#### Text block ####
Mid-infrared photoacoustic brain imaging enabled by cascaded gas-filled hollow-core fiber lasers

Abstract Significance Extending the photoacoustic microscopy (PAM) into the mid-infrared (MIR) molecular fingerprint region constitutes a promising route towards label-free imaging of biological molecular structures. Realizing this objective requires a high-energy nano-second MIR laser source. However, existing MIR laser technologies are limited to either low pulse energy or free-space structure which is sensitive to environmental conditions. Fiber lasers are promising technologies for PAM for their potential of offering both high pulse energy and robust performance against environmental conditions. However, MIR high energy fiber laser has not yet been used for PAM because it is still at the infant research stage. Aim We aim to employ the emerging gas-filled anti-resonant hollow-core fiber (ARHCF) laser technology for MIR-PAM for the purpose of imaging myelin-rich regions in a mouse brain. Approach This laser source is developed with a ∼2.75 μJ high-pulse-energy nano-second laser at 3.4 μm, targeting the main absorption band of myelin sheaths, the primary chemical component of axons in the central nervous system. The laser mechanism relies on two-orders gas-induced vibrational stimulated Raman scattering (SRS) for nonlinear wavelength conversion, starting from a 1060 nm pump laser to 1409 nm through the 1 st order Stokes generation in the nitrogen-filled 1 st stage ARHCF, then, from 1409 nm to 3.4 μm through the 2 nd stage hydrogen-filled ARHCF. Results The developed Raman laser was used for the first time for transmission-mode MIR-PAM of mouse brain regions containing rich myelin structures. Conclusions This work pioneers the potential use of high-energy and nano-second gas-filled ARHCF laser source to MIR-PAM, with a first attempt to report this kind of fiber laser source for PAM of lipid-rich myelin regions in a mouse brain. The proposed ARHCF laser technology is also expected to generate high-energy pulses at the ultraviolet (UV) region, which can significantly improve the lateral resolution of the PAM.
####
Required action: Do these statements agree with the abstract on mid-infrared photoacoustic brain imaging above? (a) The laser source emits at 3.4 μm to target the main absorption band of myelin sheaths. (b) The first-stage fiber is filled with hydrogen. (c) Mid-infrared high-energy fiber lasers were already in use for photoacoustic microscopy before this work. Answer yes or no for each, and quote the words from the abstract that decide it.
#### Data section ####
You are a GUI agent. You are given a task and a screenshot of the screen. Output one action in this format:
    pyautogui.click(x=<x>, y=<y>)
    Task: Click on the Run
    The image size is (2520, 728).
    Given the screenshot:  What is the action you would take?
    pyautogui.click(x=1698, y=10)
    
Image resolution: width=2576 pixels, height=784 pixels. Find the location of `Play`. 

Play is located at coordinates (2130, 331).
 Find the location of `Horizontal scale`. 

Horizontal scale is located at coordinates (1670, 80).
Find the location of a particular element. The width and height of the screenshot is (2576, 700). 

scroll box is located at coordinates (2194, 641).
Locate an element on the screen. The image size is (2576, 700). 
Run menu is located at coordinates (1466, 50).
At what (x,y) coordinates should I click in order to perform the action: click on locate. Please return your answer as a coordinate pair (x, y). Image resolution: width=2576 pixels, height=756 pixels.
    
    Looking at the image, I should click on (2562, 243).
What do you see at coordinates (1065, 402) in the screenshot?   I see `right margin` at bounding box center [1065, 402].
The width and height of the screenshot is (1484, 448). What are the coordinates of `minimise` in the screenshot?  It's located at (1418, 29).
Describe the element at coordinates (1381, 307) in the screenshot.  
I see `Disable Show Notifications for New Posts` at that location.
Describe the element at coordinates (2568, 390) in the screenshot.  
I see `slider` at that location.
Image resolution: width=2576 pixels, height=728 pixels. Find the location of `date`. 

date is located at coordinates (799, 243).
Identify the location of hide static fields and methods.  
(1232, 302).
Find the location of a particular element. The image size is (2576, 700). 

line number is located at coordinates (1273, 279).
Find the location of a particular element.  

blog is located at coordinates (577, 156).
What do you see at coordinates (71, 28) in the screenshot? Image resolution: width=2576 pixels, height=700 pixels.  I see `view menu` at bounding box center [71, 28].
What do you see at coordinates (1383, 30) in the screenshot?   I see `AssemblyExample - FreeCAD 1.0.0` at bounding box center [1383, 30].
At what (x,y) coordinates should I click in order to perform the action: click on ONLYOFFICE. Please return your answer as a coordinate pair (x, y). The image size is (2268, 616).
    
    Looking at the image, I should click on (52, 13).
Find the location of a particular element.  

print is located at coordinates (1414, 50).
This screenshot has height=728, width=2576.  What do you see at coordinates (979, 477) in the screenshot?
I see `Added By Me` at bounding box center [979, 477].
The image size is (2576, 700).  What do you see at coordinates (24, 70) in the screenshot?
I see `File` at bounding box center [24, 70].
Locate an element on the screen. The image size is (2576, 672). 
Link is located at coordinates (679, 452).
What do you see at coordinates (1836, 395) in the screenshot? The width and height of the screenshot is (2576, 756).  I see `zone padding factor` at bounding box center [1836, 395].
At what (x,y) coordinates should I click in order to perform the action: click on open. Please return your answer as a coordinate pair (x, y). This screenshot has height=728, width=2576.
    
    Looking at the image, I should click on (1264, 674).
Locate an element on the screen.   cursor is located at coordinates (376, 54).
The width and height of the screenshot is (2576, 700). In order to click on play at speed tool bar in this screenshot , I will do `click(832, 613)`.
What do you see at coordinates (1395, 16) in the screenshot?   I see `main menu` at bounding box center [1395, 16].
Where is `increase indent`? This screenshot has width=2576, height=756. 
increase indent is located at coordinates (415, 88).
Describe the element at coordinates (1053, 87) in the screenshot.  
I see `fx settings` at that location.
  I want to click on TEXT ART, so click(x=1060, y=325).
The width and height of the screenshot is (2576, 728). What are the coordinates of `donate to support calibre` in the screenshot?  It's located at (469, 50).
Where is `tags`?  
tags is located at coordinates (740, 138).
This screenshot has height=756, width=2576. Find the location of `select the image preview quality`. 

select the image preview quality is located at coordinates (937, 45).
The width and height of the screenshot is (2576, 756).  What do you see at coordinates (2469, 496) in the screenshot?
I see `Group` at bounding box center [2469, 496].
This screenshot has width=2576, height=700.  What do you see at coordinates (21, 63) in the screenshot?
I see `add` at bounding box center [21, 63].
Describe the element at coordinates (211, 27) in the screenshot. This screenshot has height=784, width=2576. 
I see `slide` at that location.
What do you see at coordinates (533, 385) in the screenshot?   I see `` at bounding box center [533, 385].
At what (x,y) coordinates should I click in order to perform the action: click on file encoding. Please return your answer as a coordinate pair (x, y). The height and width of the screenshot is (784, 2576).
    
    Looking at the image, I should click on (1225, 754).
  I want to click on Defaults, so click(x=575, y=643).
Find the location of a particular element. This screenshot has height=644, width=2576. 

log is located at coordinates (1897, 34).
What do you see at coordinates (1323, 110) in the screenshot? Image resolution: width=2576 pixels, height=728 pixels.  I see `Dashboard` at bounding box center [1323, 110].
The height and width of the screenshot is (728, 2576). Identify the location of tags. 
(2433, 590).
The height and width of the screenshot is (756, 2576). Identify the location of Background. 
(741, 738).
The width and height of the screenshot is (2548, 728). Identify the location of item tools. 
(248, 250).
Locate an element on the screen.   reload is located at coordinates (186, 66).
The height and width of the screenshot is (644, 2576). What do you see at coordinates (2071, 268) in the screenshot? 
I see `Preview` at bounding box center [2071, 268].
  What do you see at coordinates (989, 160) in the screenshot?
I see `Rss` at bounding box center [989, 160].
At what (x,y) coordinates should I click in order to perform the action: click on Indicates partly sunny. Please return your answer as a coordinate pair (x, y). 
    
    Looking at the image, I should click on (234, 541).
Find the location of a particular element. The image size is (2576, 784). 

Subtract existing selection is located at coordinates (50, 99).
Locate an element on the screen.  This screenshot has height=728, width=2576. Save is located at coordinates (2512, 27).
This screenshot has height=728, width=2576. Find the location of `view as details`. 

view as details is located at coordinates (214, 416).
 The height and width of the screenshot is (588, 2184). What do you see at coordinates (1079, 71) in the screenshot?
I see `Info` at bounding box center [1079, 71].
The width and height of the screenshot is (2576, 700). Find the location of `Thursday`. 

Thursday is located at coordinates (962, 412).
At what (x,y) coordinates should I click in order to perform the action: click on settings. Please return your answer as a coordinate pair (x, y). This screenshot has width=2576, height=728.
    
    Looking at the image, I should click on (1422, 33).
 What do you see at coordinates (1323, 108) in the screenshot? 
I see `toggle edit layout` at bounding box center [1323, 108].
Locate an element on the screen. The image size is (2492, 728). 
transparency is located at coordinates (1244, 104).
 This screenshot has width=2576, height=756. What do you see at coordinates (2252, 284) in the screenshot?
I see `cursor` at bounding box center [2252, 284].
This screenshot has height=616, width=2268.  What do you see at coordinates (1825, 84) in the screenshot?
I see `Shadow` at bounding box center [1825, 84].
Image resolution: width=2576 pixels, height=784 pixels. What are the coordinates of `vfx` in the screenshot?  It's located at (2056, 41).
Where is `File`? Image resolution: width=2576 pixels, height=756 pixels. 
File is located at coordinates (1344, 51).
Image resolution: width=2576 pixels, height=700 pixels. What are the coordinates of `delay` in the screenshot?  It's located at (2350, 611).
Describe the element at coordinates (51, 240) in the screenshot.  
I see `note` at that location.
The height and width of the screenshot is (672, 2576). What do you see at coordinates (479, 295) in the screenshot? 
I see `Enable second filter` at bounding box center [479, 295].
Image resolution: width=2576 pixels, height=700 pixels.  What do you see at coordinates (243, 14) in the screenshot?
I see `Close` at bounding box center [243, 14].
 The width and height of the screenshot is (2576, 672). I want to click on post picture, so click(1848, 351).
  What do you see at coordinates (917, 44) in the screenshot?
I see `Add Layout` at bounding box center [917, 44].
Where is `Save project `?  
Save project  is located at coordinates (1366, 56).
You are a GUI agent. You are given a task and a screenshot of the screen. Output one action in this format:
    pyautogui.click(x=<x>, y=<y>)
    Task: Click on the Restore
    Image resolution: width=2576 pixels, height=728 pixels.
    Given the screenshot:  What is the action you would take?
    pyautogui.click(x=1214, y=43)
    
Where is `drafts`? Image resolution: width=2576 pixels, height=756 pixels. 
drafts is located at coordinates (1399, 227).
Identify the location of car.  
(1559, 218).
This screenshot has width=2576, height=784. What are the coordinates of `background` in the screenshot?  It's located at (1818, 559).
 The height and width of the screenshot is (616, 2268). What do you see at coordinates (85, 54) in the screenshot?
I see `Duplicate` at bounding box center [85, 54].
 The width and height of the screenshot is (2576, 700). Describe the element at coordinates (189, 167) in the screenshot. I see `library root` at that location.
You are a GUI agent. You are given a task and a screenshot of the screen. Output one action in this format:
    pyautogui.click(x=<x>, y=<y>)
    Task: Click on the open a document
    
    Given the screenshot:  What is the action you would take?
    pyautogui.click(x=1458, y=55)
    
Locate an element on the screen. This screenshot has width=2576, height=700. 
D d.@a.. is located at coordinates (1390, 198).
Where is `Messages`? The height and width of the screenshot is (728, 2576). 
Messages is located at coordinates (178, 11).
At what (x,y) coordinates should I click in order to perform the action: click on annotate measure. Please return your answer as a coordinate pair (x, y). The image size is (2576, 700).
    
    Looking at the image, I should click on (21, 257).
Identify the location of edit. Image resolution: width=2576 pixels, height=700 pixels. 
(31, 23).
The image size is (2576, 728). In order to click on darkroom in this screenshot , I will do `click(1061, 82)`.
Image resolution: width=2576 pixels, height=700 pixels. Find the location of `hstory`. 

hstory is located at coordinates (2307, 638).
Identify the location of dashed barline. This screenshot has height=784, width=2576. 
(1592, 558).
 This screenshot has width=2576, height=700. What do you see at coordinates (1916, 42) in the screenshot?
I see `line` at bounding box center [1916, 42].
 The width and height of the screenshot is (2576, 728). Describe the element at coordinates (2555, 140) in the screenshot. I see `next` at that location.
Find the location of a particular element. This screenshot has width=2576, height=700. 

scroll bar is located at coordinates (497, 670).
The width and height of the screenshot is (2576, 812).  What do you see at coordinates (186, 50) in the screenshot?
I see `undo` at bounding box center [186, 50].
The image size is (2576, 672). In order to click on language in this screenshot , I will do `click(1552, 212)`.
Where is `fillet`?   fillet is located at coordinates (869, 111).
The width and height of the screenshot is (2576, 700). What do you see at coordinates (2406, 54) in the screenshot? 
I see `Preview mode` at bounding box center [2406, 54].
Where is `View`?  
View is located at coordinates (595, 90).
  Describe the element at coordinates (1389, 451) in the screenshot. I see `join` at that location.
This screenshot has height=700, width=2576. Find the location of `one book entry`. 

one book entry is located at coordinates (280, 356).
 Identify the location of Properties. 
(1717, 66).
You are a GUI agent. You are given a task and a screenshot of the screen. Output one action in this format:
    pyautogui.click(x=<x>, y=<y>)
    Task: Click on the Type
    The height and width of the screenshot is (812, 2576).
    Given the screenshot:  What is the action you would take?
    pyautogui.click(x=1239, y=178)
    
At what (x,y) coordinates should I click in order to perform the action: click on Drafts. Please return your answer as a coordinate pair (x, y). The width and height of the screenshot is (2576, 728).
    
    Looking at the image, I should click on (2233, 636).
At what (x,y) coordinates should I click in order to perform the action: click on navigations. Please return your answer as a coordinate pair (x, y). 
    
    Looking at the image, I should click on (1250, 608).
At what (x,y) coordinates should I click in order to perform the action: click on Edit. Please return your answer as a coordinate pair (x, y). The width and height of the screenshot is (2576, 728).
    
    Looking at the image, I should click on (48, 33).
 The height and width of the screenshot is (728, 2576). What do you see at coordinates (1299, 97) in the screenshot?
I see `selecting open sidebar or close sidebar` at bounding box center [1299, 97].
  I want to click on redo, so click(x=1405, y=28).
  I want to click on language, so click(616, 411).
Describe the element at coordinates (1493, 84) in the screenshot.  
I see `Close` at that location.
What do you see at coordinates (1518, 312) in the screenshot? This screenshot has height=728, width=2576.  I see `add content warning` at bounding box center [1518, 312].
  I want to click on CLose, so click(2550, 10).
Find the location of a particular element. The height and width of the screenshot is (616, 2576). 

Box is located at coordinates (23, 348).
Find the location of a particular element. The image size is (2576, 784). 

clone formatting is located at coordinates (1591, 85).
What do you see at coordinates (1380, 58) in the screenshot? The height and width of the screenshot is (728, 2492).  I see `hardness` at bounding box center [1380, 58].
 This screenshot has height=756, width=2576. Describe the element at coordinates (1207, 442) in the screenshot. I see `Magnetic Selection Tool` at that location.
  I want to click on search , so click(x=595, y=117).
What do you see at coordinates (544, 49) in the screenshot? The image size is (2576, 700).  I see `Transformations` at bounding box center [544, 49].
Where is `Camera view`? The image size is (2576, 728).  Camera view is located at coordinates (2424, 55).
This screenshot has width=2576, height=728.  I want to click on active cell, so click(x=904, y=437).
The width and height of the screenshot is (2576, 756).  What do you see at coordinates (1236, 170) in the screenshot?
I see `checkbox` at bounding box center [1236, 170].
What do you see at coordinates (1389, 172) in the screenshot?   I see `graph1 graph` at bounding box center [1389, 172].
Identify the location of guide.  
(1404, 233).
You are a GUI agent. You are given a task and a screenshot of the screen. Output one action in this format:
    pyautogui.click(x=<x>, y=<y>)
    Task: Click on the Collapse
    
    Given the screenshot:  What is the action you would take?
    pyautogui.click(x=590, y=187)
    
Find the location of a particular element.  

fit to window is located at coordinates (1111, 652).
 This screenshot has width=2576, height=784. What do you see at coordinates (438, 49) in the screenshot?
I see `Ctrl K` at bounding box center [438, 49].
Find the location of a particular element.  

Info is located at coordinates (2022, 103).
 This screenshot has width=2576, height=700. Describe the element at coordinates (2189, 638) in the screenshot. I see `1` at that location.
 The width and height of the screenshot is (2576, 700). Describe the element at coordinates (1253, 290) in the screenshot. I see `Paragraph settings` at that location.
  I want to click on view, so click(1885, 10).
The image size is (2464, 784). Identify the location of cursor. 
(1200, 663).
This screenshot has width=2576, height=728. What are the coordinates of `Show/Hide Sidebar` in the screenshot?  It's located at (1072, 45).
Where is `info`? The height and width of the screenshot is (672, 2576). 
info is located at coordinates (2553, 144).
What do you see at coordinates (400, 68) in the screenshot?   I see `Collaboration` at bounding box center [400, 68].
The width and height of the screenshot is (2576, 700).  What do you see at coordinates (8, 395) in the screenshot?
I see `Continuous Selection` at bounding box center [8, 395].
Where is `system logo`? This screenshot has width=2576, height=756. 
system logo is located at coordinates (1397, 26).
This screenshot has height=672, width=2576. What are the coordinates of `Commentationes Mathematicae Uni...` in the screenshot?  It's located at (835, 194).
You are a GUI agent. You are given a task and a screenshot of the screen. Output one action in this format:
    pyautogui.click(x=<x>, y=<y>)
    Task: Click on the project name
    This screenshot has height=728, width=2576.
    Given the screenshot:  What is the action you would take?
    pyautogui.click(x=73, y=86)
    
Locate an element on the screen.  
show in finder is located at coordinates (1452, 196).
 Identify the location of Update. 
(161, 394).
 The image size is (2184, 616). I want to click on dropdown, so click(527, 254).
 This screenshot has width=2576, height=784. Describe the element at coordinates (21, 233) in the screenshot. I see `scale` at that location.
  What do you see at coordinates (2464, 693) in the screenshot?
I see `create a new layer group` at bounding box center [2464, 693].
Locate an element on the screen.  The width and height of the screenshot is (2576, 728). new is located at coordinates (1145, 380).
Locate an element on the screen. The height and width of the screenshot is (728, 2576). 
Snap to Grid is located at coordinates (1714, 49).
####
Solution:
(a) Yes: "a ∼2.75 μJ high-pulse-energy nano-second laser at 3.4 μm, targeting the main absorption band of myelin sheaths"
(b) No: "1409 nm through the 1 st order Stokes generation in the nitrogen-filled 1 st stage ARHCF"
(c) No: "MIR high energy fiber laser has not yet been used for PAM"